- [TASK DIRECTIONS] Exactly the lines below from the one with "Image resolution: width=863" up to and including the one with "The height and width of the screenshot is (139, 311)." make up the answer, with nothing else added.
___ RECORDS FOR THE TASK ___
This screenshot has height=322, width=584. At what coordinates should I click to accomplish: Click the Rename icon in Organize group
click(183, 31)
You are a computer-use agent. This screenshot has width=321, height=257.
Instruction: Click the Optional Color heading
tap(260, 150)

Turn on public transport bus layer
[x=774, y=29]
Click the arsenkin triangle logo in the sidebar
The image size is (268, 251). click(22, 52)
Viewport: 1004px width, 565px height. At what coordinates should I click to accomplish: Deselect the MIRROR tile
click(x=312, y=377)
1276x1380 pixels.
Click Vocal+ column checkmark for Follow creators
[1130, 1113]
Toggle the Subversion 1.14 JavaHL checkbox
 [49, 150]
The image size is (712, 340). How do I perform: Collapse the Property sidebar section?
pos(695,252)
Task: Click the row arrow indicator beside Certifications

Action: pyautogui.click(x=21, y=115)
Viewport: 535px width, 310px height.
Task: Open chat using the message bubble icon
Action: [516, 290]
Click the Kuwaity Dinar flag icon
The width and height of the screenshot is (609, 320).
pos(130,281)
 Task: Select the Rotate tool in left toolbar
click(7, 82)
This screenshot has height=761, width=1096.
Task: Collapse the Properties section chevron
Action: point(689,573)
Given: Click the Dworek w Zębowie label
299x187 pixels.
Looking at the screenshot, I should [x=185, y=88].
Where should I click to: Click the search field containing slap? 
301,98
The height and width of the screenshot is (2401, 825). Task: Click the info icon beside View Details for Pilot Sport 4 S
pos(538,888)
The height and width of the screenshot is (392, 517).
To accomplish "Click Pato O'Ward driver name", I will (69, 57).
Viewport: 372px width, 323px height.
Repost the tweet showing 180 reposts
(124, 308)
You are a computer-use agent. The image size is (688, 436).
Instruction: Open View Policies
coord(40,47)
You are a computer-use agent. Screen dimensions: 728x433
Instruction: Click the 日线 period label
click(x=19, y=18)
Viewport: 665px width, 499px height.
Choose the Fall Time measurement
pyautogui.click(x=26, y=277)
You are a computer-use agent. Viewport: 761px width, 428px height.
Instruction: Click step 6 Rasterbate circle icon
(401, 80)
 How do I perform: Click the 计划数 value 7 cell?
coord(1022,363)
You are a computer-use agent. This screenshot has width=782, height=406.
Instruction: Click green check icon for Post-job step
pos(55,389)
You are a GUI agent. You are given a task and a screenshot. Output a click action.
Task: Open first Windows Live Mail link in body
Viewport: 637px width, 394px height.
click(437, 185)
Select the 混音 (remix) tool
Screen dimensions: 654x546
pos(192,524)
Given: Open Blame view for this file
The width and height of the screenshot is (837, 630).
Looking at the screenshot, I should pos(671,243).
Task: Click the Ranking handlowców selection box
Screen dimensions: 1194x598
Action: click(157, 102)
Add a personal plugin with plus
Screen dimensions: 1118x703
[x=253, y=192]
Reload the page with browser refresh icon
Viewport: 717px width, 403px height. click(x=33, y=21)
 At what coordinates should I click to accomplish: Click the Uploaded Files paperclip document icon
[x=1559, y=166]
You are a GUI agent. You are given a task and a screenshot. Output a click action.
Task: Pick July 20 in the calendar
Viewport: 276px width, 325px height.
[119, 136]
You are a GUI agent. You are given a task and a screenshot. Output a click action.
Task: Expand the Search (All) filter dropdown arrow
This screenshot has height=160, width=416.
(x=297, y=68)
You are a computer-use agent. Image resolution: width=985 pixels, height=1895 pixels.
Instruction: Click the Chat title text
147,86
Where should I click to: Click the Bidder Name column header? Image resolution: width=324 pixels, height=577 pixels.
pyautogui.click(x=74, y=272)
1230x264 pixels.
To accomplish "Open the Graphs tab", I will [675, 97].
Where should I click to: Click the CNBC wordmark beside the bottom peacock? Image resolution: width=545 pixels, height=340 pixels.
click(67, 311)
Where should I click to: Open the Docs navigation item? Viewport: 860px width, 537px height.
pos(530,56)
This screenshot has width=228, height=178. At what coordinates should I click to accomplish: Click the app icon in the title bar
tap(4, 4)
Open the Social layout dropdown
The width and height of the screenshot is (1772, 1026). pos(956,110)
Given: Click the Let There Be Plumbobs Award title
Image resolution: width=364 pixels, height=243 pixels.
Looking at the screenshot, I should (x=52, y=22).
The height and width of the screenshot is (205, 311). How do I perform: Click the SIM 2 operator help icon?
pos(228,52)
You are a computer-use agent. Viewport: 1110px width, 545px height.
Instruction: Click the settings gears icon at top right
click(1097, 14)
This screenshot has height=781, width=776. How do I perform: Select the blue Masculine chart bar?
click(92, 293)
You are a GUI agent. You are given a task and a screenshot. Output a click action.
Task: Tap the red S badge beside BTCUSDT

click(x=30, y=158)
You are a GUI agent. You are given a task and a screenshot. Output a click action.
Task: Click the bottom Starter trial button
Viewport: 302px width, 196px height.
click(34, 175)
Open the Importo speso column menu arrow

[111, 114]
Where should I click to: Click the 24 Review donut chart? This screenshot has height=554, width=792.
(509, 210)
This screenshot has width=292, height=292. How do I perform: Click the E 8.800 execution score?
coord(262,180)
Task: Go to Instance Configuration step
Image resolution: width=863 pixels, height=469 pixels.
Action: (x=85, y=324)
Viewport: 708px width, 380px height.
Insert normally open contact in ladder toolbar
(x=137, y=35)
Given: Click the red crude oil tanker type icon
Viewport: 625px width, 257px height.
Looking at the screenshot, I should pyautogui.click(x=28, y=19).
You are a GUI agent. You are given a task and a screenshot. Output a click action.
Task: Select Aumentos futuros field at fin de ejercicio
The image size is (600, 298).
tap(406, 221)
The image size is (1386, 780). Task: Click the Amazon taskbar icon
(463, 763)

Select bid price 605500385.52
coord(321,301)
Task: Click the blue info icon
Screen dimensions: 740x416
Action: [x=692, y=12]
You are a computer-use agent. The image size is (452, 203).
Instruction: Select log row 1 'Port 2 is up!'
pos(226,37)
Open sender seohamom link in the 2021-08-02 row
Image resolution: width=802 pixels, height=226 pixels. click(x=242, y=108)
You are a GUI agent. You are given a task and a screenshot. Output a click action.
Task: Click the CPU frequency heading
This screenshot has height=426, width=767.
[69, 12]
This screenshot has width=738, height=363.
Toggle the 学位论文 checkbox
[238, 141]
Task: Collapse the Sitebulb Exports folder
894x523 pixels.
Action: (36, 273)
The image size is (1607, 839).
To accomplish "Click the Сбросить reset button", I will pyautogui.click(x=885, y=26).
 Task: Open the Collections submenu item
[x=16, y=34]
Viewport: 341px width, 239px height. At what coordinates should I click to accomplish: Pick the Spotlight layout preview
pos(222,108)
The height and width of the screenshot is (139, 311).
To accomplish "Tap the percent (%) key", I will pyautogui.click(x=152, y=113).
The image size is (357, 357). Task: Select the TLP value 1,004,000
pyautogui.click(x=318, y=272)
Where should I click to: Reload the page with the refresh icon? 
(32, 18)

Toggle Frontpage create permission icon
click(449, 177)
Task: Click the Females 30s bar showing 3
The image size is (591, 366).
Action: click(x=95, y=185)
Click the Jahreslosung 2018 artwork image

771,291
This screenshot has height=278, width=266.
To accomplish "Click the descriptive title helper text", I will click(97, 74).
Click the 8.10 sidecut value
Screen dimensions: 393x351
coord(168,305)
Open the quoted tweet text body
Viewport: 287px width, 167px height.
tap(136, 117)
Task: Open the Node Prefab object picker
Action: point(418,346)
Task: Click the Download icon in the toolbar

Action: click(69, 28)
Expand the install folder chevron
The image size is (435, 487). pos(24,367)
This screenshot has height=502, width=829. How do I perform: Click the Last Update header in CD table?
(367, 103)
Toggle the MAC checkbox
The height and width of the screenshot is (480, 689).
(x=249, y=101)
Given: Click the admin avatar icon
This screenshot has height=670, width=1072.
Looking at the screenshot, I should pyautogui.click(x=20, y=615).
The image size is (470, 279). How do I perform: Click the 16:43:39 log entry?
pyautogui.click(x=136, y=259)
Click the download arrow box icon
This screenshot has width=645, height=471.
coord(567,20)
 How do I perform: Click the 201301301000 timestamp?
___
- [SOLUTION TO THIS TASK]
Image resolution: width=863 pixels, height=469 pixels.
Action: (x=85, y=324)
Viewport: 708px width, 380px height.
Insert normally open contact in ladder toolbar
(x=137, y=35)
Given: Click the red crude oil tanker type icon
Viewport: 625px width, 257px height.
Looking at the screenshot, I should pyautogui.click(x=28, y=19).
You are a GUI agent. You are given a task and a screenshot. Output a click action.
Task: Select Aumentos futuros field at fin de ejercicio
The image size is (600, 298).
tap(406, 221)
The image size is (1386, 780). Task: Click the Amazon taskbar icon
(463, 763)

Select bid price 605500385.52
coord(321,301)
Task: Click the blue info icon
Screen dimensions: 740x416
Action: [x=692, y=12]
You are a computer-use agent. The image size is (452, 203).
Instruction: Select log row 1 'Port 2 is up!'
pos(226,37)
Open sender seohamom link in the 2021-08-02 row
Image resolution: width=802 pixels, height=226 pixels. click(x=242, y=108)
You are a GUI agent. You are given a task and a screenshot. Output a click action.
Task: Click the CPU frequency heading
This screenshot has height=426, width=767.
[69, 12]
This screenshot has width=738, height=363.
Toggle the 学位论文 checkbox
[238, 141]
Task: Collapse the Sitebulb Exports folder
894x523 pixels.
Action: (36, 273)
The image size is (1607, 839).
To accomplish "Click the Сбросить reset button", I will pyautogui.click(x=885, y=26).
 Task: Open the Collections submenu item
[x=16, y=34]
Viewport: 341px width, 239px height. At what coordinates should I click to accomplish: Pick the Spotlight layout preview
pos(222,108)
The height and width of the screenshot is (139, 311).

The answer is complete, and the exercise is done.